Людовик скорее шептал, чем разговаривал, естественный тон собственного голоса пугал его. Однако ночью чужие голоса раздавались в его голове и слова барабанили, как градины по крыше: Парню надо учиться надо отдать его в школу… ведь ты же не можешь сгноить его на чердаке… да нет же он вовсе не идиот… мама говорит что он сам… если хочешь я могу взять его на несколько дней к себе… какое твоей матери дело ведь он же ни в чем не виноват… всего–то и надо чтобы прошло немного времени… ты не находишь что он славный… вот увидишь ты еще к нему привяжешься…
Однажды ночью он принялся колотить в дверь ногами и разнес ее. Чета Бланшаров с трудом урезонила этого сомнамбулического бунтаря, не чувствовавшего ударов плети. Наутро мальчик с восхищением наблюдал за ремонтом, в течение которого хозяин дома не проронил ни слова.
*
Нанетт, кузина Николь, пыталась склонить тетку снова отдать ей мальчика на воспитание. Она жила на выселках, среди полей. Пользуясь правом еженедельного посещения, она приходила к малышу, разговаривала с ним, заставляла его говорить, считать на пальцах, спрашивала, хорошо ли с ним обращается мама Николь, любит ли он, когда ему умывают личико, – а, хрюша ты моя? – доступно рассказывала о маленьком Иисусе, галлах, королях Франции, о разных ремеслах и невзначай спрашивала, помнит ли он счастливые минуты, проведенные с ней раньше. Но Людо не отвечал.

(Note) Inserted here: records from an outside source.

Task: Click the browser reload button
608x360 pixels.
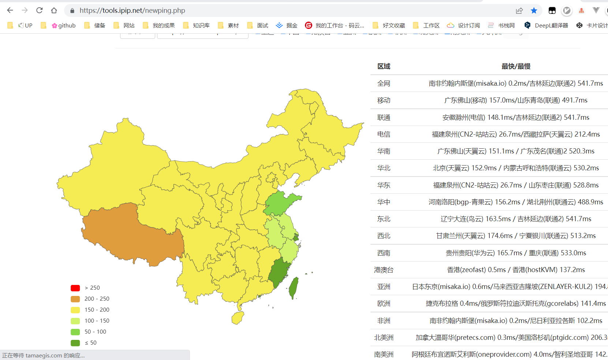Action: click(x=40, y=10)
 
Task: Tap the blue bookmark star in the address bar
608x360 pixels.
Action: click(x=534, y=10)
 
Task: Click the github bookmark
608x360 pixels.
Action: click(x=64, y=25)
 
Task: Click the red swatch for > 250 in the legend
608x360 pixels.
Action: click(x=75, y=288)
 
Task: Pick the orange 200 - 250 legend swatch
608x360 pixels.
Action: click(x=75, y=299)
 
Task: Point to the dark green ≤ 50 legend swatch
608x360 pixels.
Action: click(x=75, y=343)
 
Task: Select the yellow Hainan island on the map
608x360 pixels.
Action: click(x=238, y=318)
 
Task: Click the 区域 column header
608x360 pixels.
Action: click(x=384, y=66)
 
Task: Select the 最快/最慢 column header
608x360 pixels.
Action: click(x=516, y=66)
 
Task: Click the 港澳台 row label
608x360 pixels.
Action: click(x=384, y=270)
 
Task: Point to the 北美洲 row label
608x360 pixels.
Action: click(x=384, y=338)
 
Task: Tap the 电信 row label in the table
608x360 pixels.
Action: click(x=384, y=134)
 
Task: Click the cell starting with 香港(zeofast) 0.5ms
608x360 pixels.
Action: click(x=516, y=270)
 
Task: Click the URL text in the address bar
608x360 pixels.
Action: click(x=132, y=10)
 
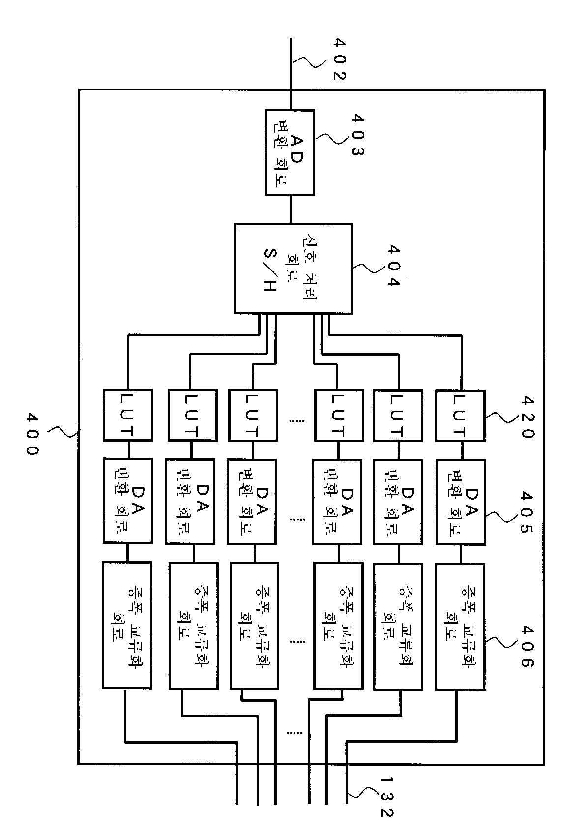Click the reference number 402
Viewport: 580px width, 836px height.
[339, 59]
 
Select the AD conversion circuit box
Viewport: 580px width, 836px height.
[290, 152]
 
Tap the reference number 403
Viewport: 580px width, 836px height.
[358, 135]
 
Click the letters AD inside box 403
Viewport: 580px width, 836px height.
[297, 149]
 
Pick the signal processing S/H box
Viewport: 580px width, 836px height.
[293, 269]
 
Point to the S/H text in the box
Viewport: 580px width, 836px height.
[270, 270]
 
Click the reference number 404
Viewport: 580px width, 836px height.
[394, 266]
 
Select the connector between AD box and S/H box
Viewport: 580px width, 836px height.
[291, 209]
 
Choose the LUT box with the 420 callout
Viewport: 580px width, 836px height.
[461, 416]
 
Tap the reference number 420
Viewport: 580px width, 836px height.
[527, 417]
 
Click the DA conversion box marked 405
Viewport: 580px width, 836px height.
[461, 503]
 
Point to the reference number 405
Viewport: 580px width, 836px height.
[526, 512]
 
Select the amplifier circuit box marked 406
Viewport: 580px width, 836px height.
[461, 627]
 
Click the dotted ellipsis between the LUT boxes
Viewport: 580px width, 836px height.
[297, 421]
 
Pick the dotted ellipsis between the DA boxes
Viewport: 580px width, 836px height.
[297, 519]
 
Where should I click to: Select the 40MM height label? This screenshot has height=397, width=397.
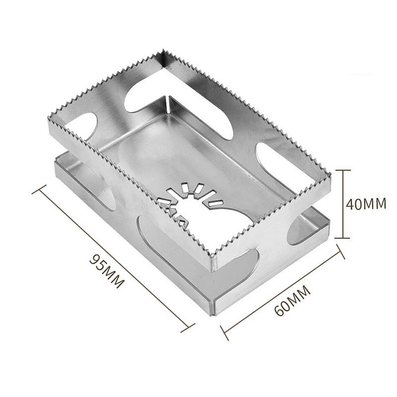(366, 204)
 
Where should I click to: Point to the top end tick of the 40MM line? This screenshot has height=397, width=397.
(343, 170)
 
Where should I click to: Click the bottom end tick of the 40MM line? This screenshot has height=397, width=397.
(343, 238)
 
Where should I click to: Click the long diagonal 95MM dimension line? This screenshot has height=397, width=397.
(113, 257)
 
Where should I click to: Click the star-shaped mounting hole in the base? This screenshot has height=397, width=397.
(186, 202)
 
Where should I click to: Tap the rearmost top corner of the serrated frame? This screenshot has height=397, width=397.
(163, 52)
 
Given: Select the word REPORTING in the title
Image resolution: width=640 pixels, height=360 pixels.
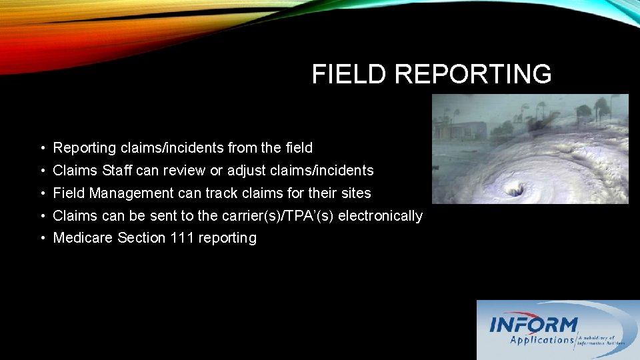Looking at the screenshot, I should (x=473, y=75).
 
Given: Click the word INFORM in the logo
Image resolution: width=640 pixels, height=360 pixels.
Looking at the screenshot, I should (x=533, y=325).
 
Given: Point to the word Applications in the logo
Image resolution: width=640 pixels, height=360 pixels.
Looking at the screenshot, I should (x=542, y=340).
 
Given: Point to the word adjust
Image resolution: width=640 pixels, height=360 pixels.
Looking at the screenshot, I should (x=247, y=171).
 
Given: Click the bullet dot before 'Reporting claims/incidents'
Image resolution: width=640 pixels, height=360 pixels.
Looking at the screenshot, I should (x=41, y=148).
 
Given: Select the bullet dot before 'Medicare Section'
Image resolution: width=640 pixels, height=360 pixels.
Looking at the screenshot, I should (x=41, y=239).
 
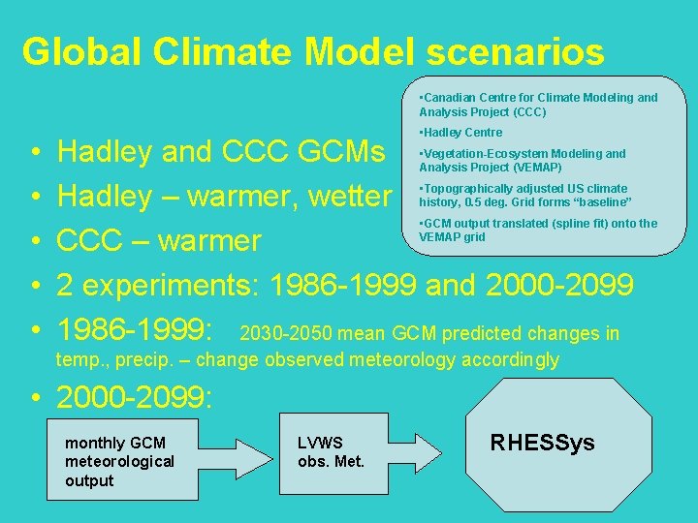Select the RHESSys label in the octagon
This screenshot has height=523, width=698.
[x=542, y=444]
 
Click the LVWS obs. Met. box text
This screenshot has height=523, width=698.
[x=331, y=452]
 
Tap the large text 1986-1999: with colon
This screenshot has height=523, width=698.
[x=135, y=331]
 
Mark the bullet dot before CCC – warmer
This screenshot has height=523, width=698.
[x=34, y=240]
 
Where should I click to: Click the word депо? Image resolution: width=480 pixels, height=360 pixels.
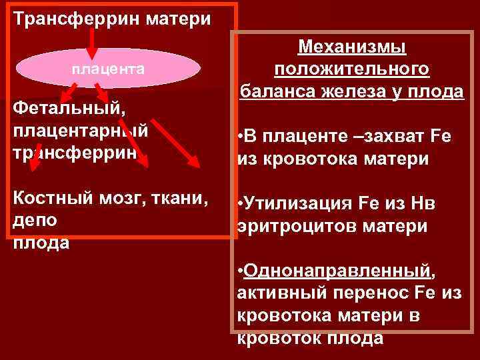[35, 220]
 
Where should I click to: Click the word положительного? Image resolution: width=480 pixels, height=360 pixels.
[351, 69]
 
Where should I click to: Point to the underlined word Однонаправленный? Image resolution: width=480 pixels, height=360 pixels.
[337, 272]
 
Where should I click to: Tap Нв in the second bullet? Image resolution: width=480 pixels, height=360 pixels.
[424, 204]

После ухода Нанетт булочница отбирала игрушечные машинки и другие подарки под тем предлогом, что малыш может затолкать их себе в рот и задохнуться.

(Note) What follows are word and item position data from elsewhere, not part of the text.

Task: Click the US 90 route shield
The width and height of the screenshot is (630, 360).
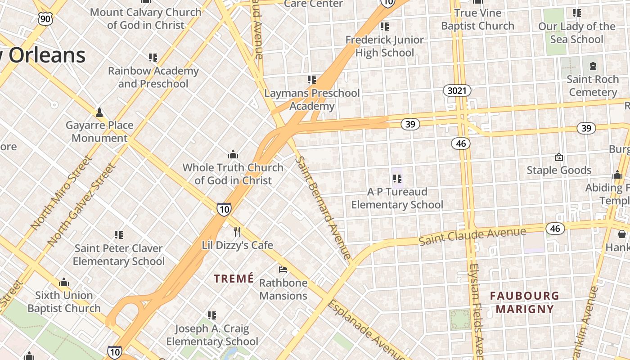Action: pos(45,18)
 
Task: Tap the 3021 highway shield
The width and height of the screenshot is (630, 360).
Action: pos(457,91)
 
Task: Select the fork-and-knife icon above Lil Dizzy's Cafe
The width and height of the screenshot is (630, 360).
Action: pos(237,232)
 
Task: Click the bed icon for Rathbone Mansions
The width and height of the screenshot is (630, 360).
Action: pos(283,270)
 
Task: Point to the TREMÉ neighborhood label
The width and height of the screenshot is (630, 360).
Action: pos(234,279)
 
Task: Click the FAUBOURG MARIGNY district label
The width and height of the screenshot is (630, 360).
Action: pos(524,302)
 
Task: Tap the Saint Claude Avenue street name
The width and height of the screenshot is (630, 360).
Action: pos(472,236)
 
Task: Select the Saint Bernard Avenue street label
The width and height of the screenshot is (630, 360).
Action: pos(323,208)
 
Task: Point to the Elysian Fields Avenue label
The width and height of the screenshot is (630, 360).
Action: pos(476,310)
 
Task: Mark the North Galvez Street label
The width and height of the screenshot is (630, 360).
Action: pos(81,205)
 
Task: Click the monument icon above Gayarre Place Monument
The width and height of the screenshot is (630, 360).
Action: pos(99,112)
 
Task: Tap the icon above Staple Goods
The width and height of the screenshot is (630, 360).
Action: pos(559,157)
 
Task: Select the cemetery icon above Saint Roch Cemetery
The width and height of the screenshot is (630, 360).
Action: pos(593,67)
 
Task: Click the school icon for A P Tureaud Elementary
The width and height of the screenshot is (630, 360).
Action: pos(397,179)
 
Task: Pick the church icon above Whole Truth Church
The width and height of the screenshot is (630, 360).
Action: pos(233,154)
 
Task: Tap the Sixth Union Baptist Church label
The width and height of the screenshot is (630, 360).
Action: pos(64,302)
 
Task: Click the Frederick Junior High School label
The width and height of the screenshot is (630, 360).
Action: pos(385,46)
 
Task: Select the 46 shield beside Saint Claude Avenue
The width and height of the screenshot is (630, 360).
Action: pos(555,229)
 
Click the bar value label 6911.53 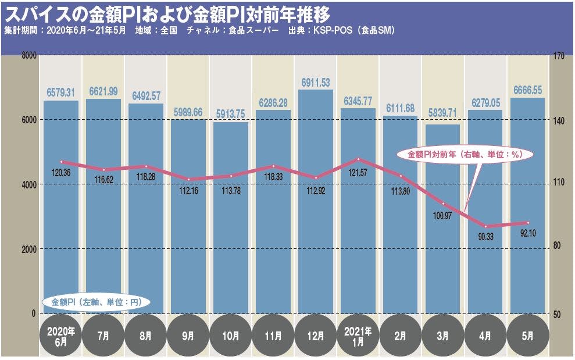point(316,82)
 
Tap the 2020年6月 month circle point(61,336)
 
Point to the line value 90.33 point(485,236)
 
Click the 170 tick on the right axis point(561,56)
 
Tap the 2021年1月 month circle point(358,336)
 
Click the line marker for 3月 point(443,204)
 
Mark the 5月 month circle point(528,336)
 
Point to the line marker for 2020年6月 point(61,162)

Предоставленный самому себе, он целыми днями колдовал над жалкими сокровищами, скрашивавшими его дни: колченогим креслом, дырявыми корзинами, сломанной швейной машиной или противогазом, доламывая их и дальше чуть ли не с чувственным наслаждением. А когда ему становилось грустно, он вырывал себе брови.

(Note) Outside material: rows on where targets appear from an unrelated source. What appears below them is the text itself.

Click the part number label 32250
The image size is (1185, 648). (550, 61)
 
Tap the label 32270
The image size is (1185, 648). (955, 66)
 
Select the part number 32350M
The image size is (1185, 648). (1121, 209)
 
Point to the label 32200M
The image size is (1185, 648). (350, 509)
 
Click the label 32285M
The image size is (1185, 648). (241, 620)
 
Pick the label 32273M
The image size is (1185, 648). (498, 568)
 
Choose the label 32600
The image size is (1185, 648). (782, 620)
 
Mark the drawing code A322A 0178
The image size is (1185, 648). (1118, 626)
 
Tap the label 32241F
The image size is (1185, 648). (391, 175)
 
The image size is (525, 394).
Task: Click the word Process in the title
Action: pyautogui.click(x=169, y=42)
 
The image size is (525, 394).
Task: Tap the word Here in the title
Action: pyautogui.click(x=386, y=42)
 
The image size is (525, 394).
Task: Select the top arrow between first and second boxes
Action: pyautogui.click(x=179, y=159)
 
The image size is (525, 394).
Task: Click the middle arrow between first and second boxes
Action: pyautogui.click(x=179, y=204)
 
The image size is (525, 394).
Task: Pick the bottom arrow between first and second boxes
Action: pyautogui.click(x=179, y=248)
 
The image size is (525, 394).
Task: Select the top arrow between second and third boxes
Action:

Под крышей, среди балок, он соорудил укрытие из мешковины, в котором можно было спрятаться и забыться. Залезть туда можно было по веревке. Забившись в свою «пещеру», он оставался там до вечера, не замечая бега времени и наслаждаясь кромешной темнотой, неприступной для солнечных лучей.
Компанию ему составляли пауки; он наблюдал за тем, как они ткут паутину и подстерегают вьющуюся в воздухе добычу, обманутую игрой света и тени. Он любил следить за решающими мгновениями охоты, когда паук бросается на жертву и пожирает ее – и только по легкому трепету крылышек можно было догадаться о ее предсмертных муках. Однажды августовским вечером он услышал шум в зияющем проеме дымовой трубы, машинально сунул туда руку и взревел от боли: в запястье ему когтями и клювом вцепился лунь, но, испуганная криком, птица взмыла к стропилам крыши. Людо разглядывал звездообразную царапину на руке, а в это время под самой крышей сидела безмолвная, как луна, сумеречного цвета птица.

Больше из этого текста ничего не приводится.